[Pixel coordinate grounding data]
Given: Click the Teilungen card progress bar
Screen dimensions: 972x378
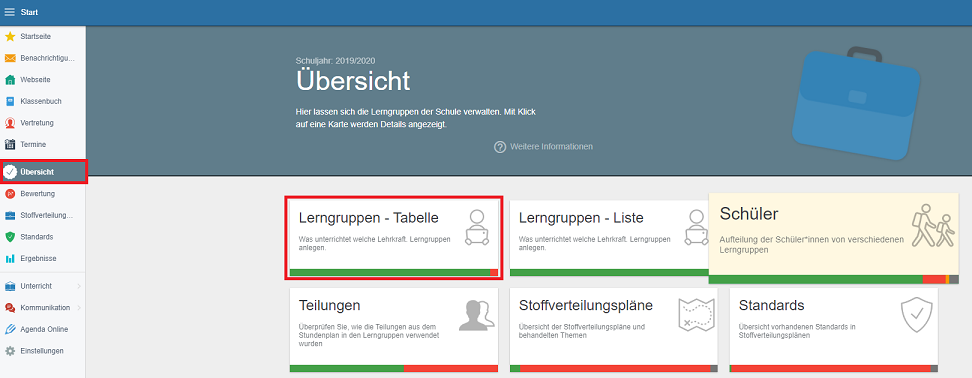Looking at the screenshot, I should pos(394,369).
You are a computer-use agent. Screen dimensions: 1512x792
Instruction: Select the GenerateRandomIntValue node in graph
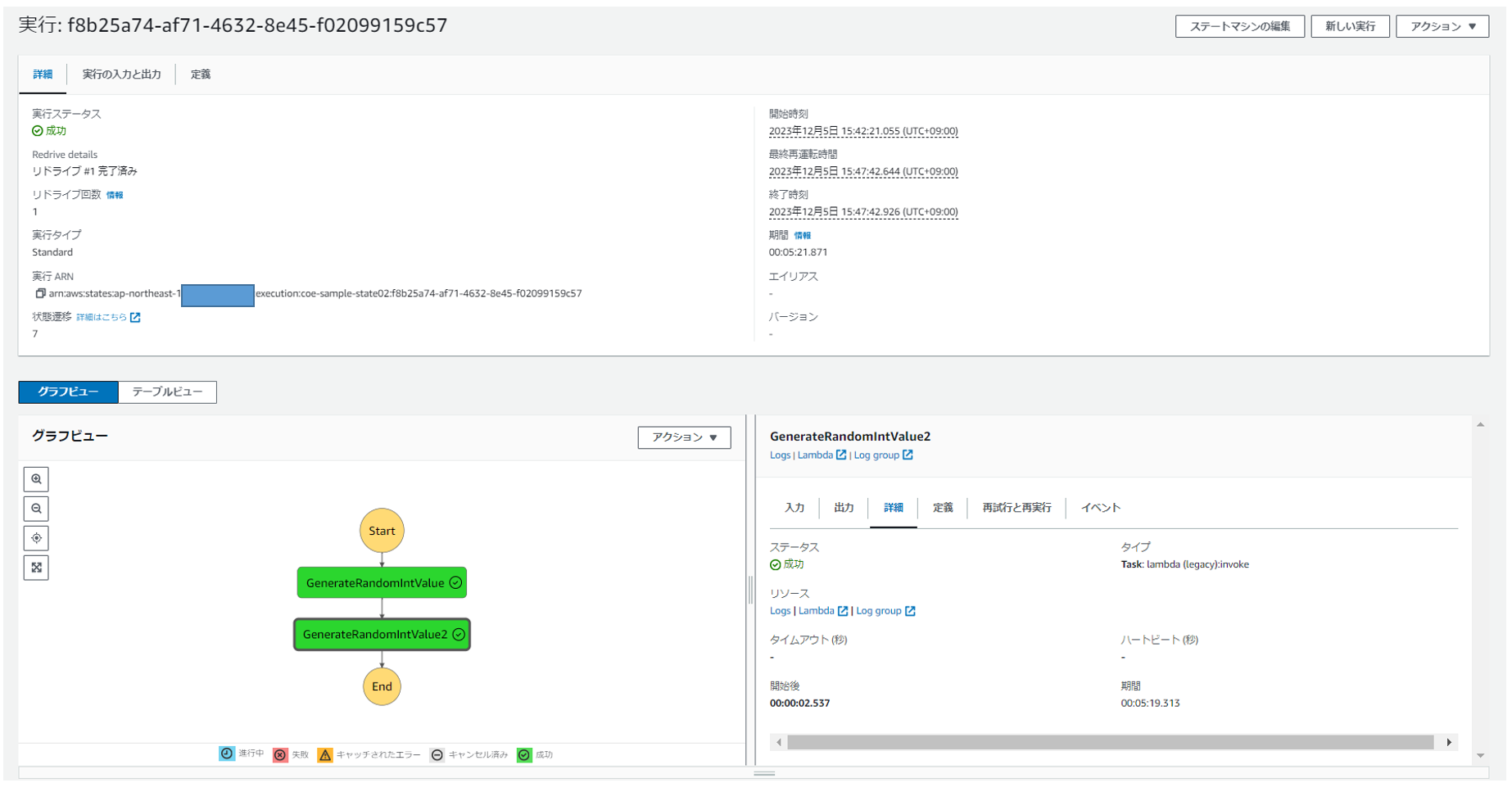382,583
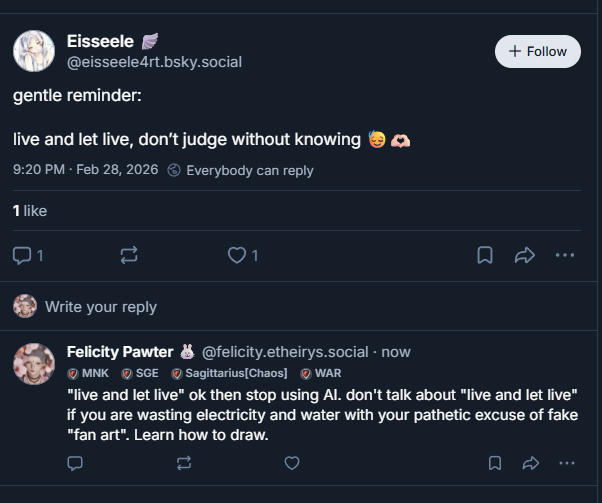The height and width of the screenshot is (503, 602).
Task: Open Eisseele's profile avatar
Action: [33, 51]
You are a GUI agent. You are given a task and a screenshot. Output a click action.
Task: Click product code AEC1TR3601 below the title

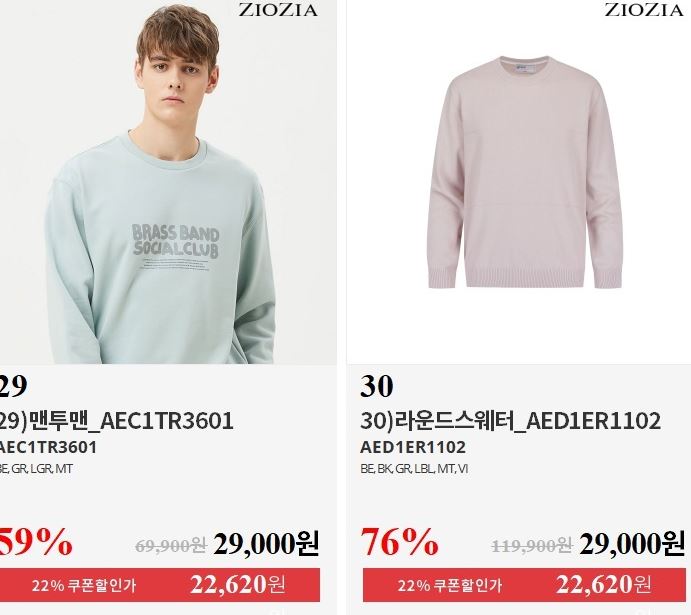pyautogui.click(x=48, y=447)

● **EXERCISE DESCRIPTION**
Find the line containing "You are a GUI" in the records above and restate it, and each line after it through the end, word for word, dropping the pictures.

● **ANSWER BOX**
You are a GUI agent. You are given a task and a screenshot. Output a click action.
Task: Click product code AEC1TR3601 below the title

pyautogui.click(x=48, y=447)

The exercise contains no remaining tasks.